◆ **Provided text**

[start]

De Beauvoir had no issues working at different locations at different time schedules, but Marquez could only work at a fixed schedule and in an atmosphere of known ambience. “I can’t write in hotel rooms or on borrowed typewriters … and the subject has to be of my own choice for there is nothing worse than having to write what you don’t want to.”
Italo Calvino, Italian writer and journalist, probably best summed up the eccentricity of the creative, narrating the fable of a Chinese artist who was commissioned by the emperor to paint a crab for his palace. The artist said he needed a palatial home, a mighty force of domestic servants and 10 years to do justice to the job. It was all provided immediately, but at the end of the decade, the artist said he wanted a couple of more years, and then an extra week. At the last moment, he picked up his brush and the palette, and within no time there appeared a crab on the canvas that the emperor found worth waiting for all those years.
The writers featured in the three volumes have their own individualities seeping through their articulations, but there is one running thread common among almost all — humility.

[end]

◆ **Dataset content**
[start]

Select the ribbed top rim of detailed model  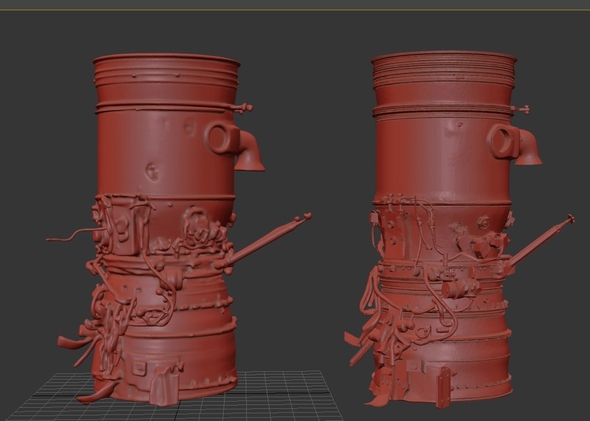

[end]

◆ **Exercise objective**
Quote the entire passage about writers' working habits word for word. The data has no connection to the passage about writers' working habits.

◆ **Response to the task**
De Beauvoir had no issues working at different locations at different time schedules, but Marquez could only work at a fixed schedule and in an atmosphere of known ambience. “I can’t write in hotel rooms or on borrowed typewriters … and the subject has to be of my own choice for there is nothing worse than having to write what you don’t want to.”
Italo Calvino, Italian writer and journalist, probably best summed up the eccentricity of the creative, narrating the fable of a Chinese artist who was commissioned by the emperor to paint a crab for his palace. The artist said he needed a palatial home, a mighty force of domestic servants and 10 years to do justice to the job. It was all provided immediately, but at the end of the decade, the artist said he wanted a couple of more years, and then an extra week. At the last moment, he picked up his brush and the palette, and within no time there appeared a crab on the canvas that the emperor found worth waiting for all those years.
The writers featured in the three volumes have their own individualities seeping through their articulations, but there is one running thread common among almost all — humility.